In her latest campaign speech, May said she she would look at longer prison sentences for people convicted of terrorist offences, “making it easier for the authorities to deport foreign terror suspects to their own countries” and “doing more to restrict the freedom and the movements of terrorist suspects when we have enough evidence to know they present a threat, but not enough evidence to prosecute them in full in court.”

She added: “If human rights laws stop us from doing it, we will change those laws so we can do it.”

Labour’s Keir Starmer MP, a former human rights lawyer, responded, telling Radio 4’s Today programme: “There is no incompatibility between protecting human rights and taking effective action against terrorists.

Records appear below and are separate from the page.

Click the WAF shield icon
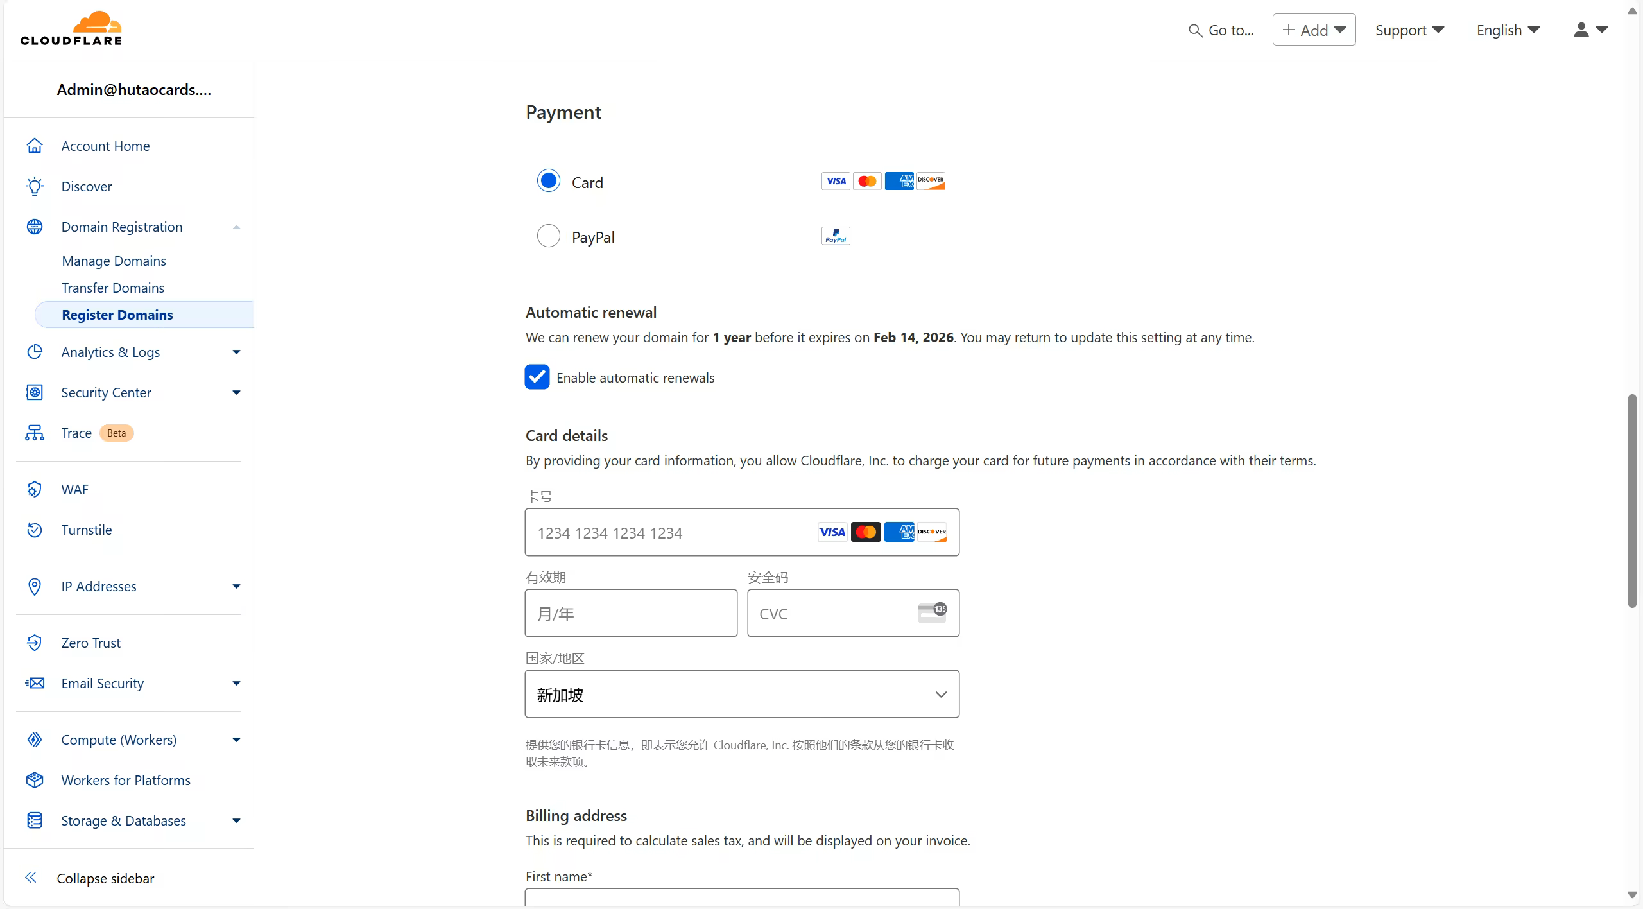Image resolution: width=1643 pixels, height=909 pixels. tap(35, 490)
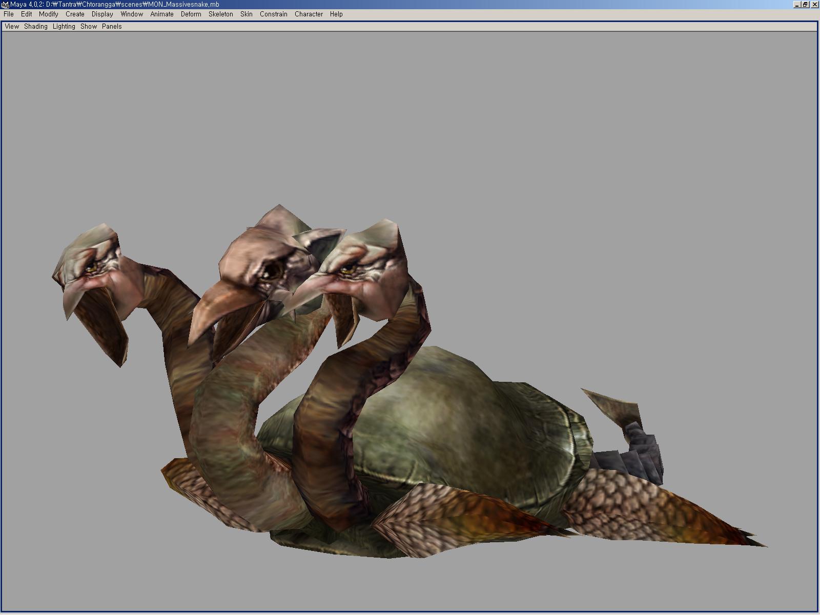Open the viewport Show menu
Screen dimensions: 820x615
pyautogui.click(x=89, y=27)
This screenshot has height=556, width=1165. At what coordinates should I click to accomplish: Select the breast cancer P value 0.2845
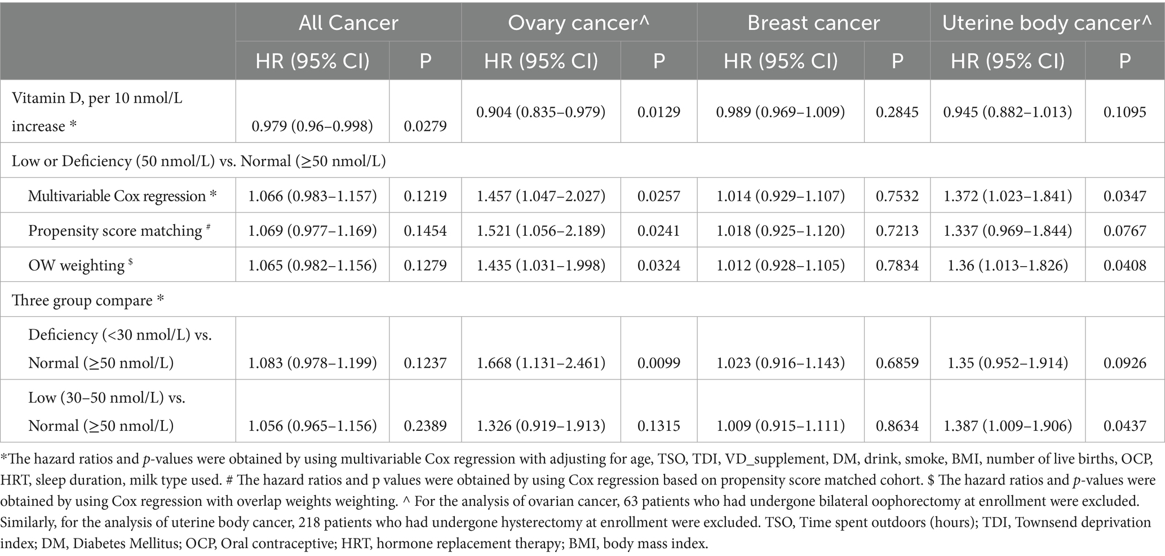click(x=897, y=112)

“If we start throwing away our adherence to human rights in response to what has happened in the last three months, we are throwing away the values at the heart of the democracy, everything that we say we believe in.”

Last October, May used her speech at the Conservative Party conference to criticise “activist, left-wing human rights lawyers” who “harangue and harass” soldiers.

In a segment of the speech praising the armed forces, the new Prime Minister alluded to the government’s announcement yesterday that the UK soldiers will not be bound by the European Convention on Human Rights in future international conflicts.

“Not only will we remain committed to spending two per cent of our national income on defence,” she said.

“But we will never again – in any future conflict – let those activist, left-wing human rights lawyers harangue and harass the bravest of the brave – the men and women of Britain’s Armed Forces.”

However, the Conservative Party’s 2017 manifesto states that it will not scrap the Human Rights Act – a 2015 manifesto promise – while Brexit negotiations are ongoing.